Identity by descent (IBD) has played a fundamental role in the discovery of genetic loci underlying human diseases. Both pedigree-based and population-based linkage analyses rely on estimating recent IBD, and evidence of ancient IBD can be used to detect population structure in genetic association studies. Various methods for detecting IBD, including those implemented in the software programs fastIBD and GERMLINE, have been developed in the past several years using population genotype data from microarray platforms. Now, next-generation DNA sequencing data is becoming increasingly available, enabling the comprehensive analysis of genomes, including identifying rare variants. These sequencing data may provide an opportunity to detect IBD with higher resolution than previously possible, potentially enabling the detection of disease causing loci that were previously undetectable with sparser genetic data.

Results

Here, we investigate how different levels of variant coverage in sequencing and microarray genotype data influences the resolution at which IBD can be detected.

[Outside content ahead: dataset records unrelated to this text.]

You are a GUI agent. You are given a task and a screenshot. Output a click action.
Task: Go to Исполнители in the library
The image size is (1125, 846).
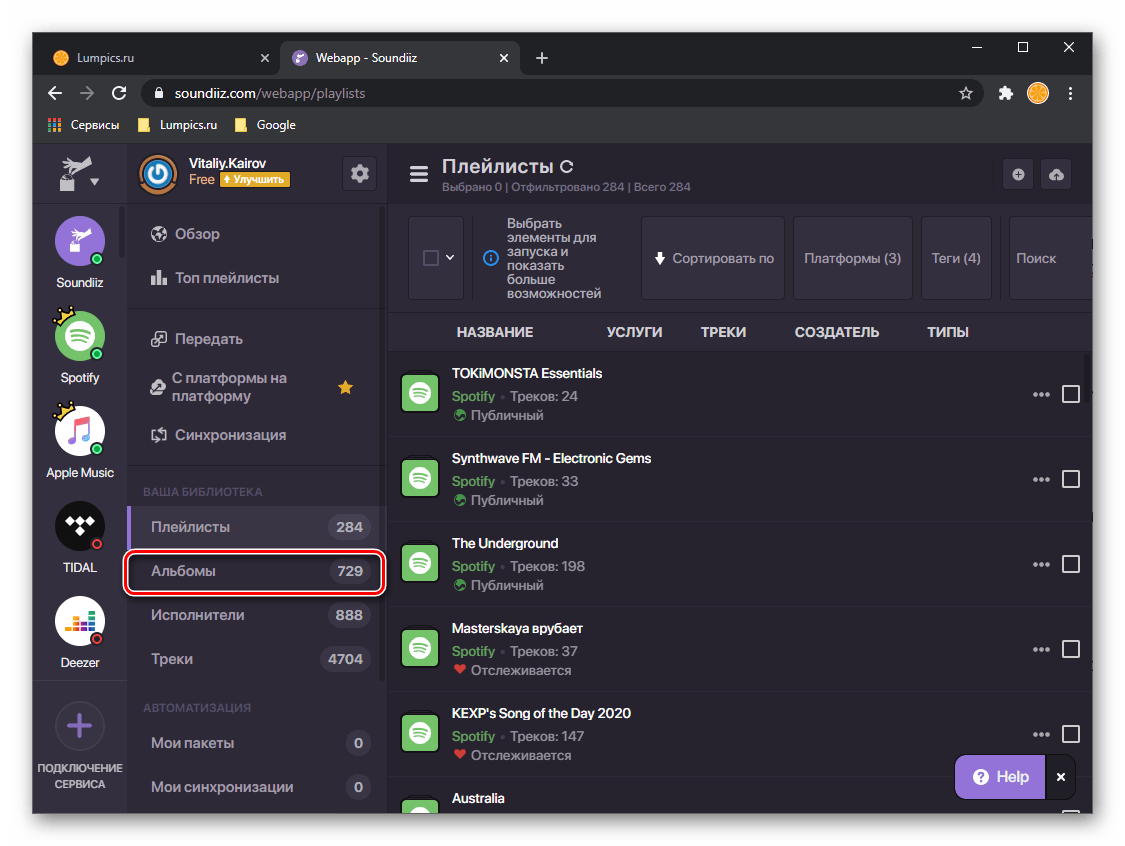[255, 615]
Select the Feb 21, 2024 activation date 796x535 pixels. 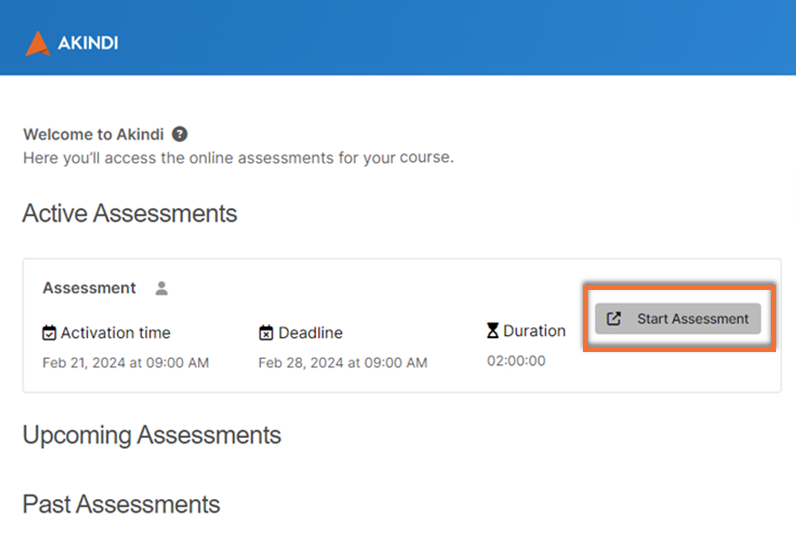(x=125, y=363)
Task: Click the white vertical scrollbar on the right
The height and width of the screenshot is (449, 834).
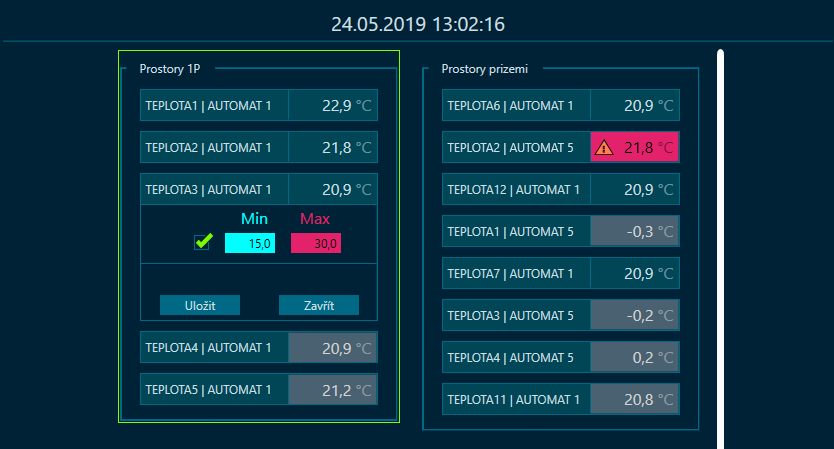Action: 720,249
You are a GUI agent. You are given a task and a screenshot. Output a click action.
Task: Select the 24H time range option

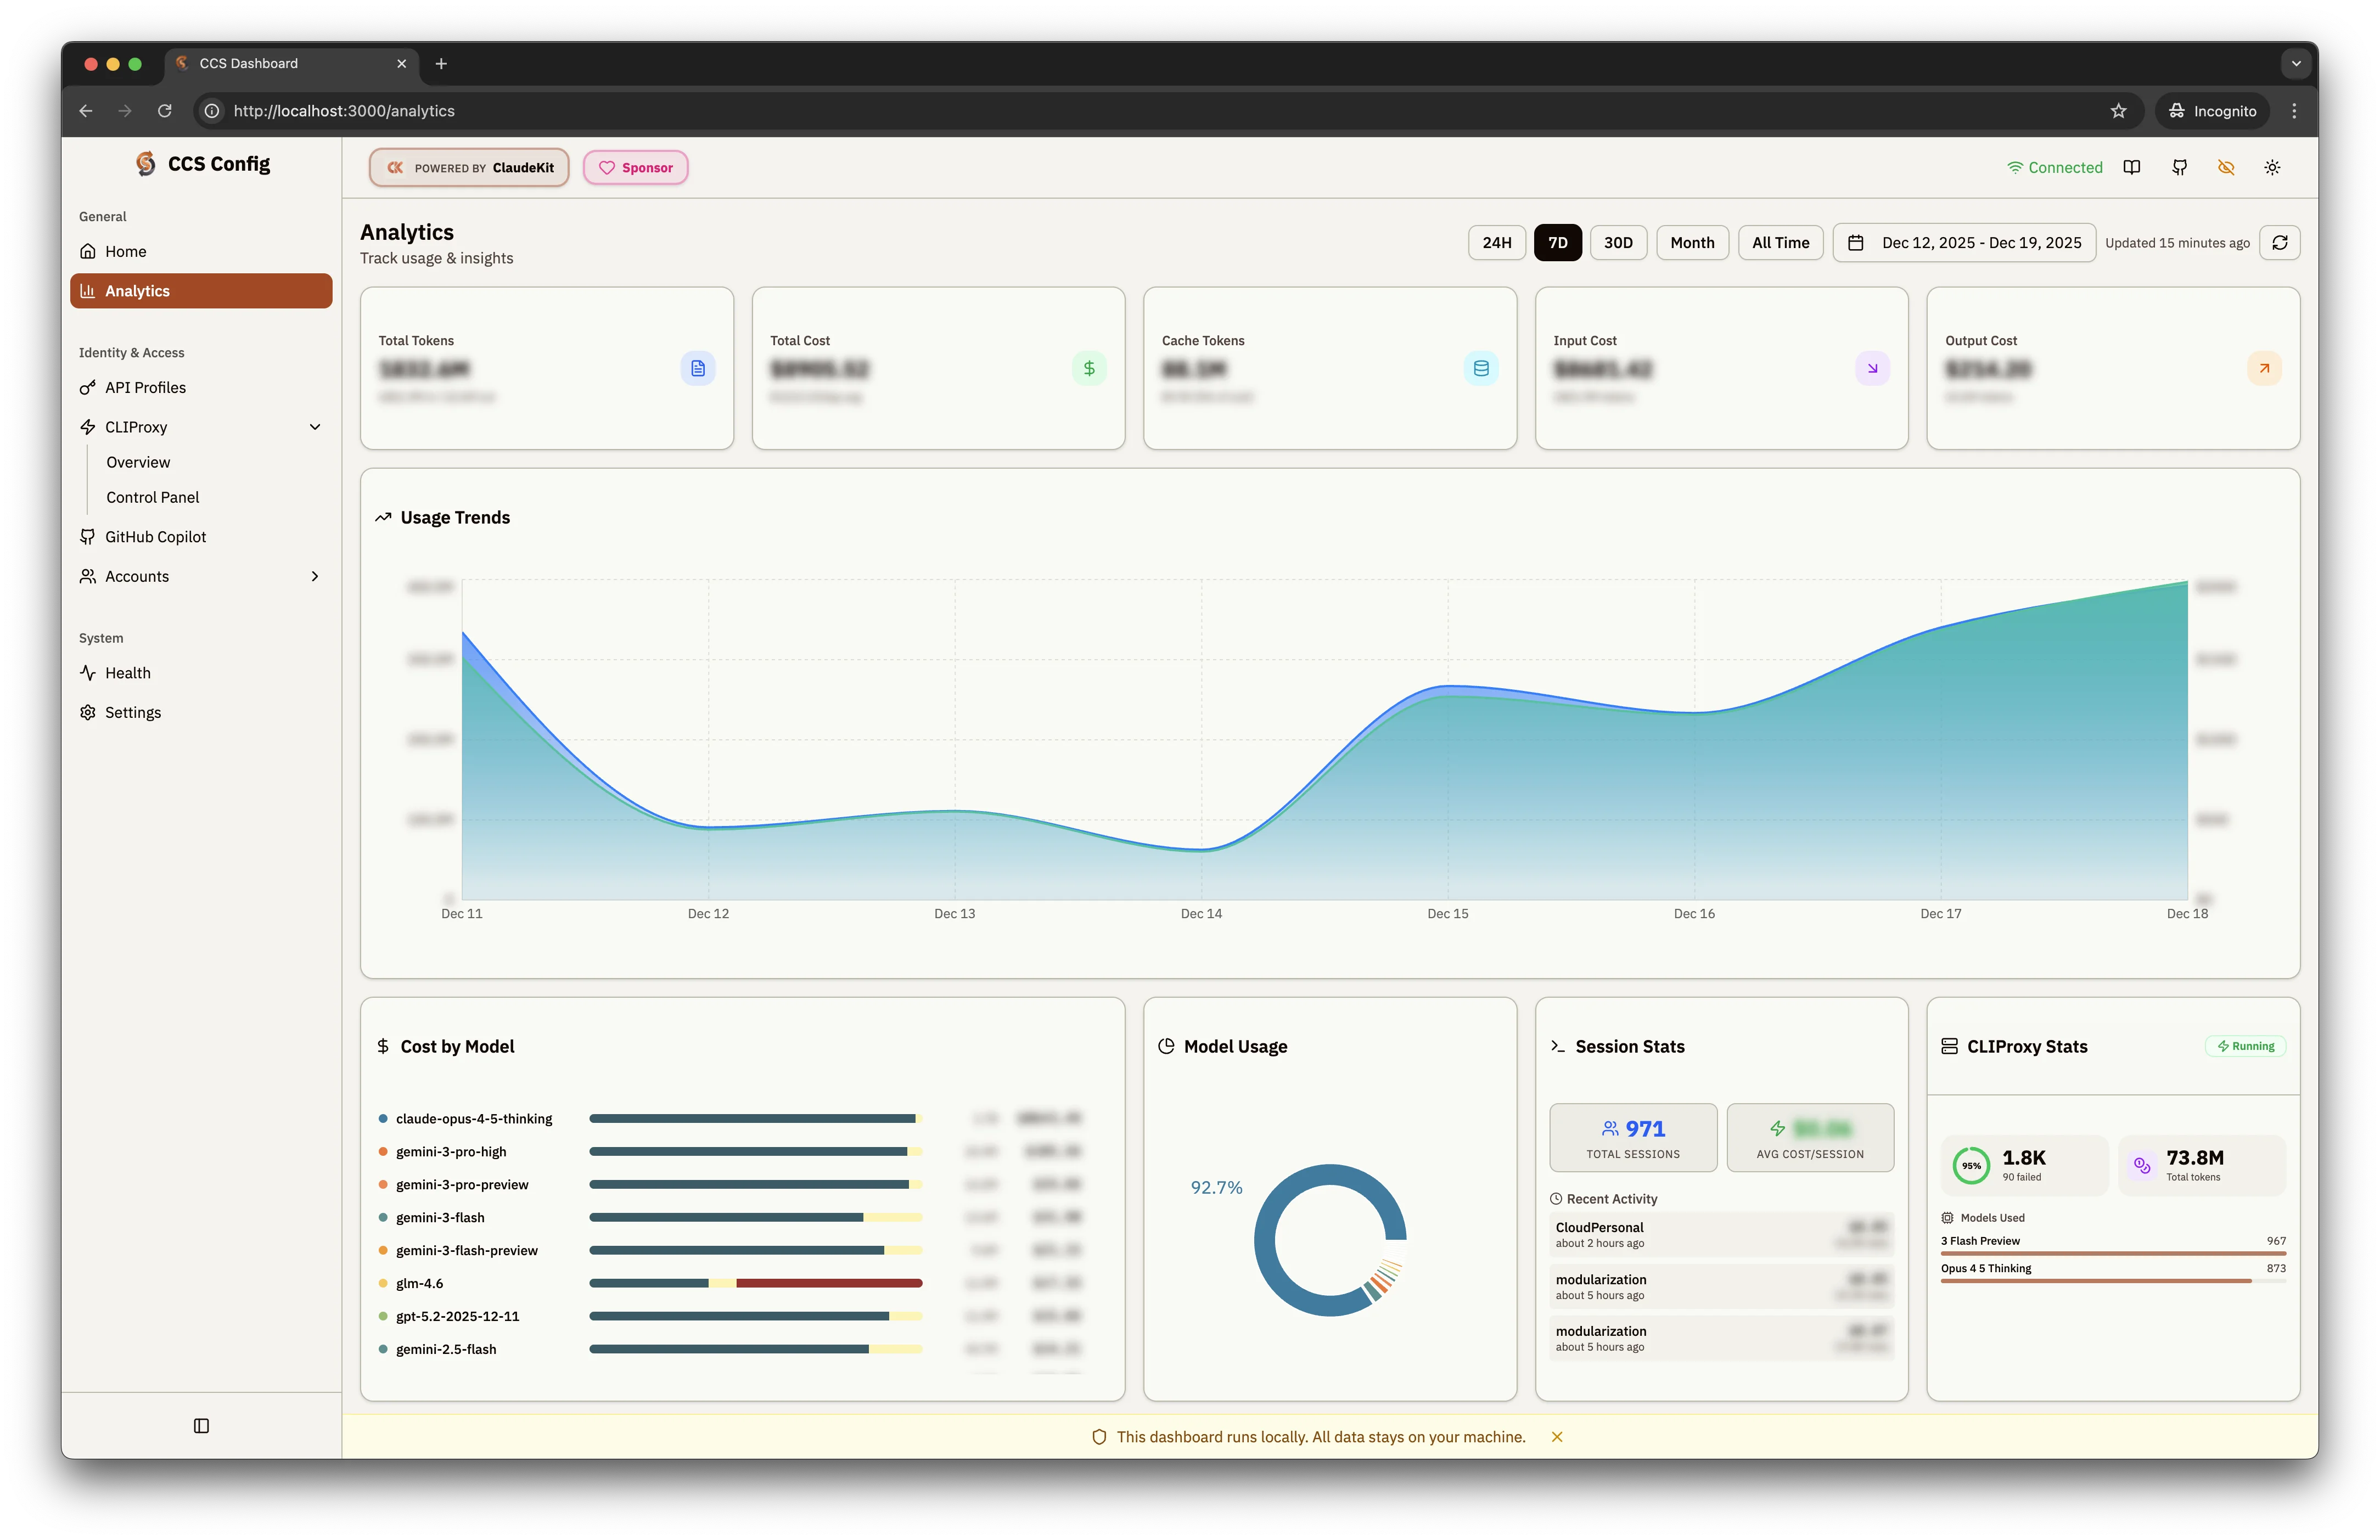point(1496,242)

This includes microarray genotype data from the WTCCC study, denser genotype data from the HapMap Project, low coverage sequencing data from the 1000 Genomes Project, and deep coverage complete genome data from our own projects. With high power (78%), we can detect segments of length 0.4 cM or larger using fastIBD and GERMLINE in sequencing data. This compares to similar power to detect segments of length 1.0 cM or higher with microarray genotype data. We find that GERMLINE has slightly higher power than fastIBD for detecting IBD segments using sequencing data, but also has a much higher false positive rate.

Conclusion

We further quantify the effect of variant density, conditional on genetic map length, on the power to resolve IBD segments. These investigations into IBD resolution may help guide the design of future next generation sequencing studies that utilize IBD, including family-based association studies, association studies in admixed populations, and homozygosity mapping studies.